[INPUT RECORDS — start]
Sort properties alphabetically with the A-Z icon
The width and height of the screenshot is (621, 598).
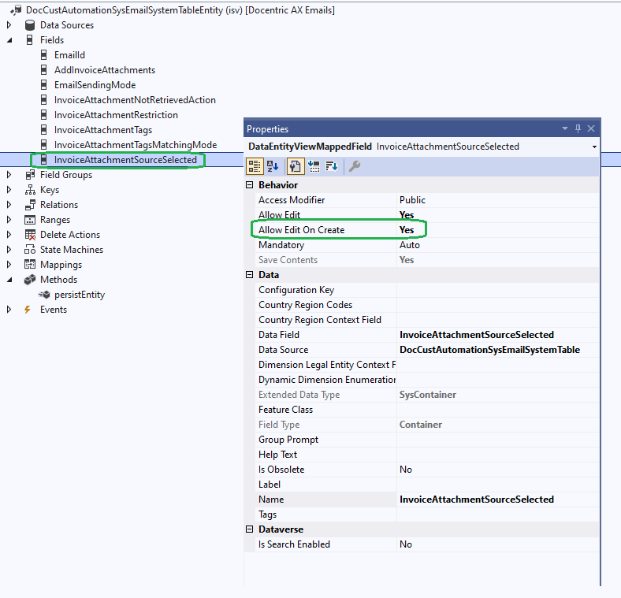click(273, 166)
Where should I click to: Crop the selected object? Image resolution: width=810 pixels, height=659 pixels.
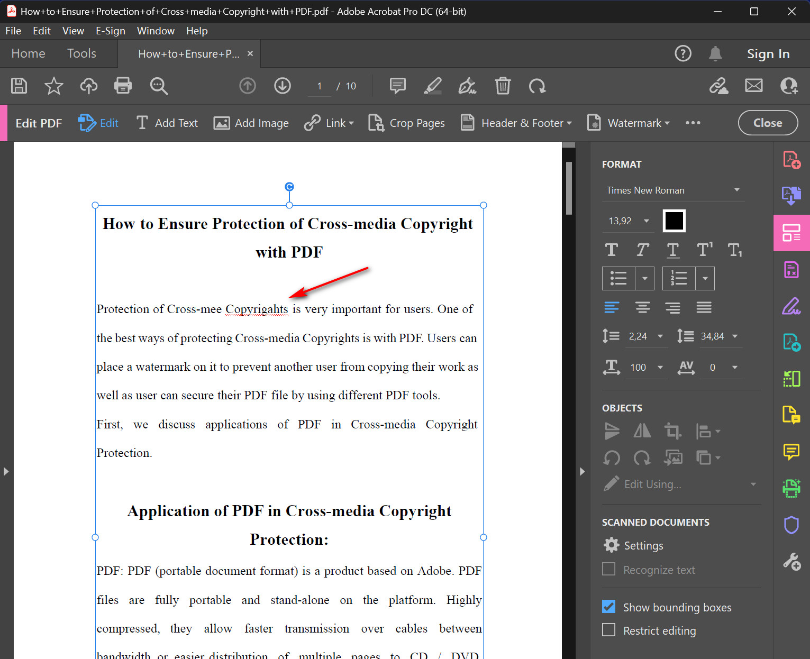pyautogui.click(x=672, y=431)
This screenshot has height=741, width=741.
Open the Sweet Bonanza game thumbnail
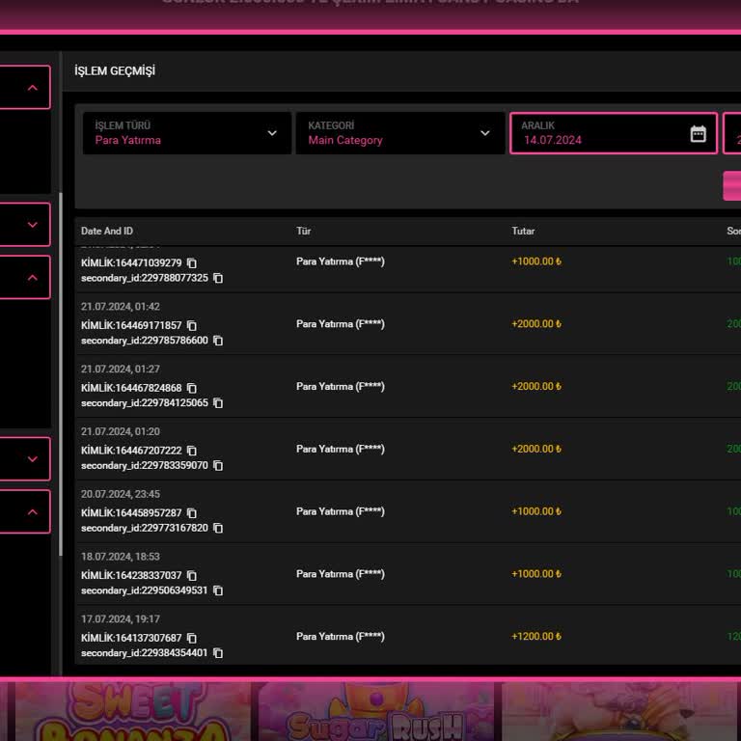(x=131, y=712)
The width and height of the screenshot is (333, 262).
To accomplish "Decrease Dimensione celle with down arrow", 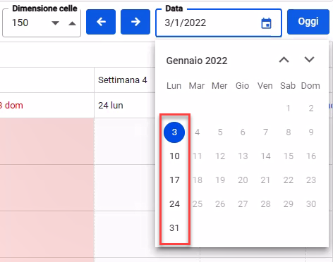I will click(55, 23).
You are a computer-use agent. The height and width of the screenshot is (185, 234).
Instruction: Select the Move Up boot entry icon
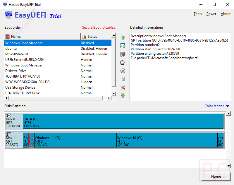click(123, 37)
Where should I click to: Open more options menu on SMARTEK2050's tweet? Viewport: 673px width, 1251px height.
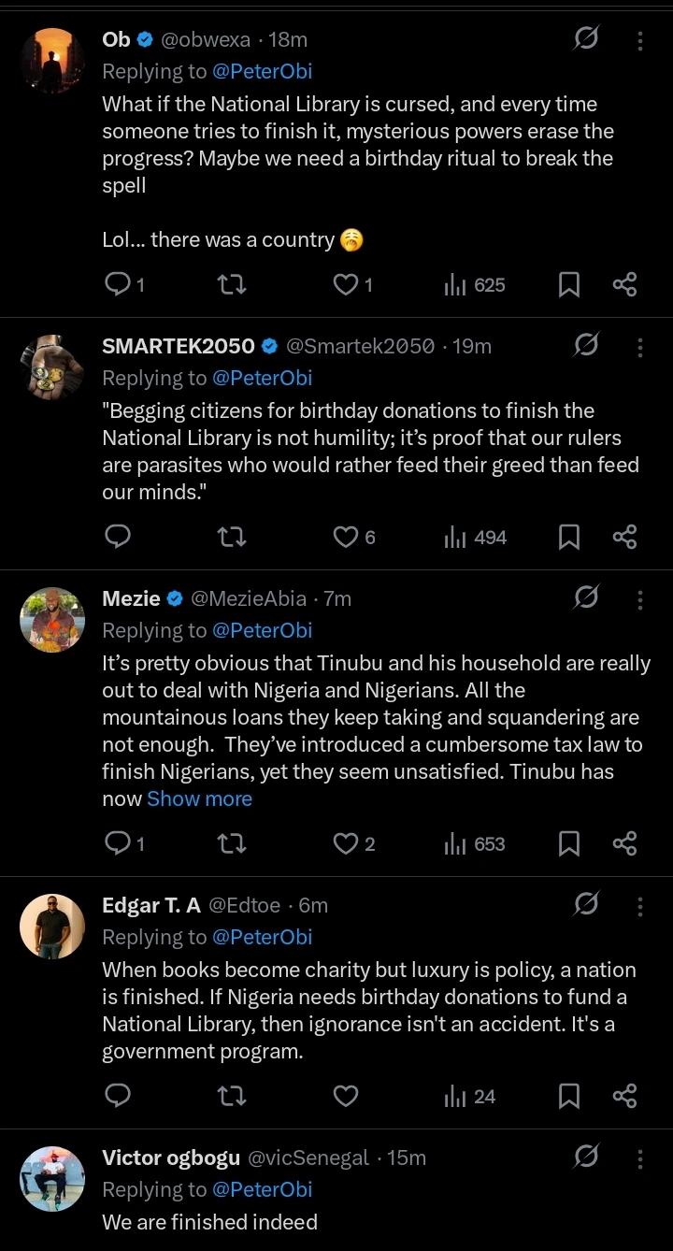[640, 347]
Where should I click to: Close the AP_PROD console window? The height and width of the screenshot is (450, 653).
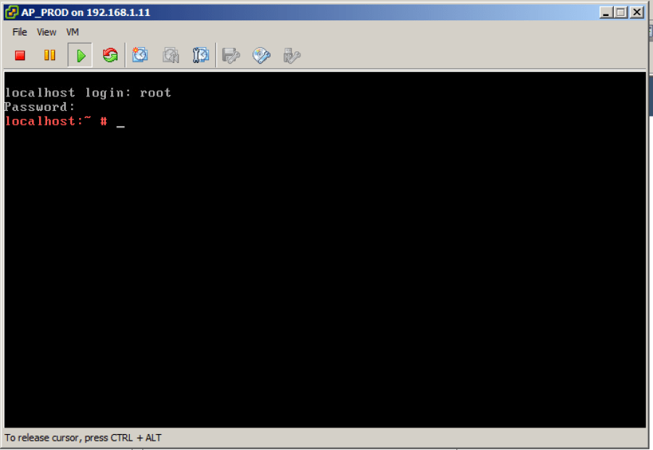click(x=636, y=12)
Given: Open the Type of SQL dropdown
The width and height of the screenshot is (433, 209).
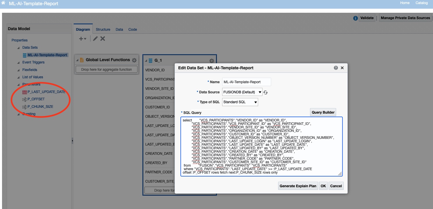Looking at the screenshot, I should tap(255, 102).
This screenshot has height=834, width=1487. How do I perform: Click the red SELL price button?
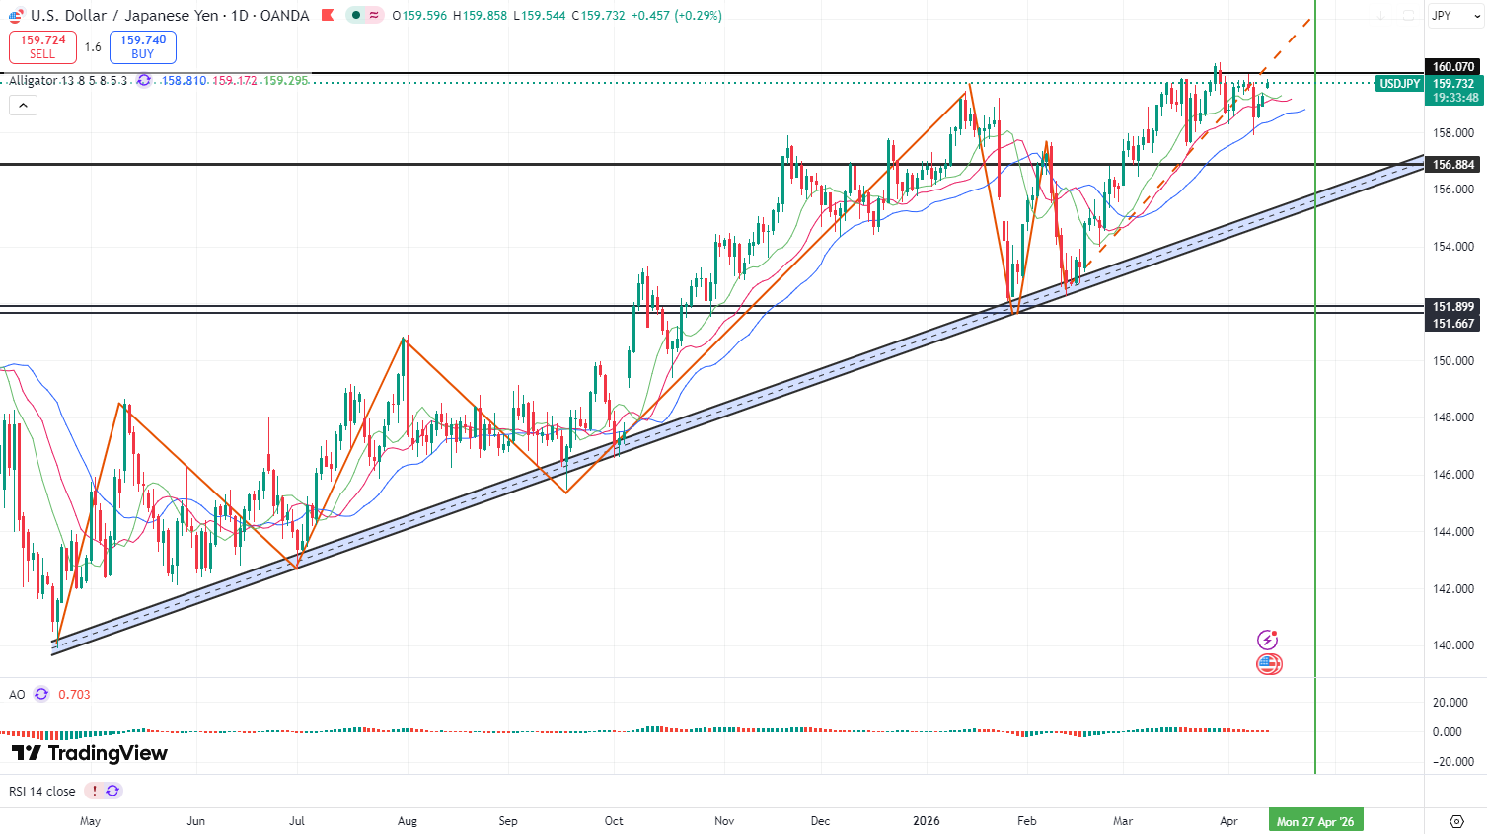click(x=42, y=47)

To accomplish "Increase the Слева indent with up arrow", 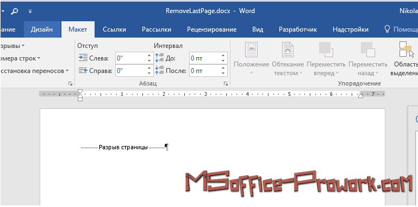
[INPUT RECORDS — finish]
**EXERCISE INSTRUCTIONS:** Reproduce, word for word, everything in the listing above from the line containing "Where should I click to: Close" down to the line containing "Given: Open the Type of SQL dropdown", both of them included. No pictures.

**RESPONSE BOX:**
Where should I click to: Close the AP_PROD console window? The height and width of the screenshot is (450, 653).
click(x=636, y=12)
Given: Open the Type of SQL dropdown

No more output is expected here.